Meat processing giant Tyson Foods Inc. (TSN) has finally reached a settlement with the Environmental Protection Agency (‘EPA’) by agreeing to pay $4 million to the latter. The environmental safety watchdog EPA had alleged that Tyson had violated the Clean Air Act at their processing sites.
The regulatory authority had accused Tyson over a series of accidental chemical releases at Tyson plants in Missouri, Kansas, Iowa and Nebraska. The EPA charged the meat giant with non-compliance of the Clean Air Act's provisions on multiple occasions between 2006 and 2010.
The incidents involved release of anhydrous ammonia which is used as a refrigerant by Tyson, but exposure to which can cause temporary blindness and eye damage, as well as irritation of the skin, mouth, throat, respiratory tract and mucous membranes. Inhaling the gas in high concentrations also results in lung damage and can prove fatal in extreme cases.
Management commented that although it does not agree with many of EPA’s allegations, it admits that there was a period when Tyson failed to meet some requirements of the EPA, as some refrigeration improvement projects had fallen behind schedule during that period.

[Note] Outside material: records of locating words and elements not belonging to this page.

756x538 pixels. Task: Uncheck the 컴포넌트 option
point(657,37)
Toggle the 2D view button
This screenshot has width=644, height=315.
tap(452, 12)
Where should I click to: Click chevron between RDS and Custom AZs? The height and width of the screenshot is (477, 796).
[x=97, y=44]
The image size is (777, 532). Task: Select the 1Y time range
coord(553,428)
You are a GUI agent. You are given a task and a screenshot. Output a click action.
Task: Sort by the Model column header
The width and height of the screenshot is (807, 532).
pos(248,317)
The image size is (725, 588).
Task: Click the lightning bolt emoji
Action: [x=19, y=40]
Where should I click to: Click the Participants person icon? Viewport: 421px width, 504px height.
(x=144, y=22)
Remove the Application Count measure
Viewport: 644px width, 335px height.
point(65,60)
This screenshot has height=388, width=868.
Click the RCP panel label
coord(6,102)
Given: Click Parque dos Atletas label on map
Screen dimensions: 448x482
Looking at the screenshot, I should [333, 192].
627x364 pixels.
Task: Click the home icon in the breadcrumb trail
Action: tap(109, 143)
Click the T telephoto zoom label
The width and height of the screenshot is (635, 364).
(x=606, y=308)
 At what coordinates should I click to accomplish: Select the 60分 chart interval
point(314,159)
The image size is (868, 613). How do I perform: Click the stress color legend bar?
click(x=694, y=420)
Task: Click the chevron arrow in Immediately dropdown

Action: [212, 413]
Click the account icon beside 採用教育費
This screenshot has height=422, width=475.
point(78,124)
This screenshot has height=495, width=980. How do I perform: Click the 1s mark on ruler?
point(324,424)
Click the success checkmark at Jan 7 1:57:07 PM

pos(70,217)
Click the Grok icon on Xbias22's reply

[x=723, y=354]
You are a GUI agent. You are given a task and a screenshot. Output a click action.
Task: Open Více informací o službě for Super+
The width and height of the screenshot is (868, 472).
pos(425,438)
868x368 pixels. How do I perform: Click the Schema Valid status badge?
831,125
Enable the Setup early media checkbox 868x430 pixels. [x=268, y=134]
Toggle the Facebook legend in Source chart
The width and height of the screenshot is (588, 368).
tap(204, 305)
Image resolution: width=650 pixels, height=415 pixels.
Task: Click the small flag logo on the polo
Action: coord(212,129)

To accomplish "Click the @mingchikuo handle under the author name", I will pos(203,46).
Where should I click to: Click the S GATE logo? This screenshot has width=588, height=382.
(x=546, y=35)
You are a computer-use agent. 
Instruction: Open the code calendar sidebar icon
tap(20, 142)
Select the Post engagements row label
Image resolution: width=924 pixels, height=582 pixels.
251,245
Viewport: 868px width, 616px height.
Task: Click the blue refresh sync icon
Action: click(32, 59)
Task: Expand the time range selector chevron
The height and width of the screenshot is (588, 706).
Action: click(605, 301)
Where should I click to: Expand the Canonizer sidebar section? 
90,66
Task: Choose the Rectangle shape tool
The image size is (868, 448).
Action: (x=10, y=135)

The Springdale, AR-based Tyson Foods has agreed to conduct pipe-testing and third-party audits of its ammonia refrigeration systems so that they comply with the requirement of the Clean Air Act. Moreover, the company has agreed to allot $3 million to buy emergency response equipment for fire departments in its plants located in the Midwest.
The meat processor has been accused of polluting with poisonous anhydrous ammonia. The company has, however, sought to make up its proven shortcomings through other types of activities, such as the provision of nutritious meal options to school children.
Tyson has picked up on the fact that more and more Americans are becoming conscious about obesity caused by high protein and fat content of meat products. It has brought up tastier and healthier lunch options for kids. Recently, the company teamed up with Alliance for a Healthier Generation to provide affordable and easily available food product adhering to federal nutrition standards to school children.
In its recently concluded first quarter 2013, Tyson delivered adjusted earnings of 48 cents per share that surpassed the Zacks Consensus Estimate of 39 cents by 23.1%. Quarterly earnings also increased impressively by 14.3% year over year, backed by strong sales in chicken as well as due to operational efficiencies. It expects overall domestic protein (chicken, beef, pork and turkey) production will decrease by 1% in fiscal 2013 from 2012 levels due to increased costs for cattle and hog producers owing to the drought conditions in summer 2012 in the U.S.
For fiscal 2013, the company expects sales to increase to approximately $35 billion, driven by anticipated price increases as domestic availability of protein goes down and raw material costs increase.
Currently, Tyson Foods carries a Zacks Rank #2 (Buy). Peer companies like Hillshire Brands (HSH), Hormel Foods (HRL) and Pilgrim’s Pride (PPC) all carrying a Zacks Rank #2 (Buy) are currently doing quite well.